When the Cinequest Film Festival sprouted in San Jose 25 years ago, the South Bay economy boomed (and occasionally busted) on silicon chips, not consumer electronics. Diverse, highly educated worker bees endured constant deadline pressure to innovate in Prisoner-like industrial parks. OK, that last part may still hold true — but today’s computer, math and engineering brainiacs are far more socially skilled than the original geeks, and have even been turned into mainstream icons by commercials and TV shows.
If CQFF ever sought (among its unspoken aims) to fill the hole in the soul of its career-driven audience and to turn San Jose into a cultural hotspot, those goals have been superseded by the festival’s skill and focus in finding its sweet spots: honoring and celebrating iconoclastic filmmakers and directors, and spotlighting the intersection of film and technology.

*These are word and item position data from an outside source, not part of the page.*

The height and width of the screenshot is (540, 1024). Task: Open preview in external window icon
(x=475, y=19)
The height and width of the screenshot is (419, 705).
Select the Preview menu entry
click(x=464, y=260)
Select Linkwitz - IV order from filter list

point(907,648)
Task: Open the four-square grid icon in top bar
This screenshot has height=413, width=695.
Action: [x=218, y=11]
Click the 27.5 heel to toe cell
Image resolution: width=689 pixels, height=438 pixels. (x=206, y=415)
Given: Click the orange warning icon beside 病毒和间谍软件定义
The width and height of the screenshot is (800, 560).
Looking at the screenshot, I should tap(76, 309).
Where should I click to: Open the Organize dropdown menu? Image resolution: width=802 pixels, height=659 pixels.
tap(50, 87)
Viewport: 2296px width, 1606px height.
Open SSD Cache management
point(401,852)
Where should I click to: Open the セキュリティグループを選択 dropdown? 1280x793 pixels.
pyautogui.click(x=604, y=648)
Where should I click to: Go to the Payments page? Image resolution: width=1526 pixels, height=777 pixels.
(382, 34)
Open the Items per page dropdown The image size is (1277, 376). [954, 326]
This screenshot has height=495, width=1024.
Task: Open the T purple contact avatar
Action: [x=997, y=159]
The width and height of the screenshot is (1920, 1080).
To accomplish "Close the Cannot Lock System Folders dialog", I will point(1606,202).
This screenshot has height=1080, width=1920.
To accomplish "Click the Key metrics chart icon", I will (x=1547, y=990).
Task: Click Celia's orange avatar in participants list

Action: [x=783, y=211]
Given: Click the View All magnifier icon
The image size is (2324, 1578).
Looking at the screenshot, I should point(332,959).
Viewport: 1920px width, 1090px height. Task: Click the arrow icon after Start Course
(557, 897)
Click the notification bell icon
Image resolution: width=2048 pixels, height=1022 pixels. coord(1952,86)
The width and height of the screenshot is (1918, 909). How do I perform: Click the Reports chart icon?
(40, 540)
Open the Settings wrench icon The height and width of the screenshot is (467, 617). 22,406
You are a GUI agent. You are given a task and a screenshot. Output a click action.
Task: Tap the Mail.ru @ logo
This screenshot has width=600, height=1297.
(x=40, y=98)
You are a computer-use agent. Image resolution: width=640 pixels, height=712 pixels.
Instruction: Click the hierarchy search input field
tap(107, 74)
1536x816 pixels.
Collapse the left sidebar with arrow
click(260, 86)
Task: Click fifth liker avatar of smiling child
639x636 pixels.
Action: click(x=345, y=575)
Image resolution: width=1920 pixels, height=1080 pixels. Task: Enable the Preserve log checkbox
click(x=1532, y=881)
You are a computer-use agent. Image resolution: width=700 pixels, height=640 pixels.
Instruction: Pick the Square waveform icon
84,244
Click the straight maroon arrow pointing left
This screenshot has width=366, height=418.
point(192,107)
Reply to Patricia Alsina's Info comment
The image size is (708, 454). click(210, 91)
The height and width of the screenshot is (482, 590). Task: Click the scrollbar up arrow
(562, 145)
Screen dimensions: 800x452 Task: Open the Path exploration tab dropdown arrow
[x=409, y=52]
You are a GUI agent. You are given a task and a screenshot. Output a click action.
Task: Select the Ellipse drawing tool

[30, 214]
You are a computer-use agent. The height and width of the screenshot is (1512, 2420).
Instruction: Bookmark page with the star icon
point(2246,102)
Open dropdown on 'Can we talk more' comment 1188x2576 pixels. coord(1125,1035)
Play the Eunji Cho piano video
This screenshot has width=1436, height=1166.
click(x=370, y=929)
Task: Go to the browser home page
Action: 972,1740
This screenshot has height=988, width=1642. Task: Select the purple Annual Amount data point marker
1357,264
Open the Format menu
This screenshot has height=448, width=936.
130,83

Here’s how the 25th festival, running Feb. 24–Mar. 8, hits its niche:
It’s a Maverick, Maverick World: An enticing array of artists from L.A. and elsewhere confide the secrets of their success via tribute nights and onstage interviews. Writer-directors John Boorman (with his latest, Queen and Country, Feb. 26) and Lawrence Kasdan (Feb. 28), who will no doubt be peppered with questions about his new Star Wars screenplays, head the parade, followed by crime novelist Dennis Lehane (Feb. 28) and actress Rosario Dawson (Feb. 28). Producer and one-time studio head Mike Medavoy (Mar. 8) can be expected to diplomatically slag the current state of Hollywood affairs while inspiring attendees to pursue their individual voices and visions.
(Over)achievers of the World Unite: The Valley is full of single-minded, highly motivated immigrants and expatriates from India, China and elsewhere. They are sure to see themselves—or their children—in Miss India America (one of an incredible 91 world, North American or U.S. premieres, screening Feb. 27, Mar. 1 and 5), a colorful comedy about a too-perfect high school valedictorian whose planned-within-a-millimeter future starts to crumble the instant she sheds her cap and gown. This less-than-likable lass (played by Tiya Sircar) enters a beauty contest (don’t ask why) where comic antics ensue and she learns humanizing life lessons. L.A.-based, British-born director and co-writer Ravi Kapoor affectionately skewers the lifestyles of well-off Indian-Americans, who seem to have assimilated quite nicely into another valley (San Fernando).
Corporate Retreat: Another world premiere, Thomas Miller’s feature-length sports documentary, One Day in April (Feb. 28, Mar. 2 and 4), relies on style over substance in tracing the paths of four favored relay teams (two men and two women’s) to the annual Little 500 bicycle race in Bloomington, Indiana. Miller ignores the class dynamics that propelled Breaking Away, the 1979 Best Picture winner set against the backdrop of the race, or any context other than individual determination in the service of team success. An excellent choice for middle managers or above seeking an activity to launch this year’s team-building campaign.
Poetry in Motion: My gifted and dear colleague in the field of film criticism, Richard von Busack of Metro Newspapers, will be deservingly honored with the Media Legacy Award on Mar 3. He’s chosen to screen French poet-filmmaker Jean Vigo’s gorgeous and elemental L’Atalante, the immortal tale of a barge captain who brings his new bride into the world of monotonous men’s work. If you’ve never seen the 1934 masterpiece, or know nothing of Vigo’s short life and precious few films, this is the ideal setting.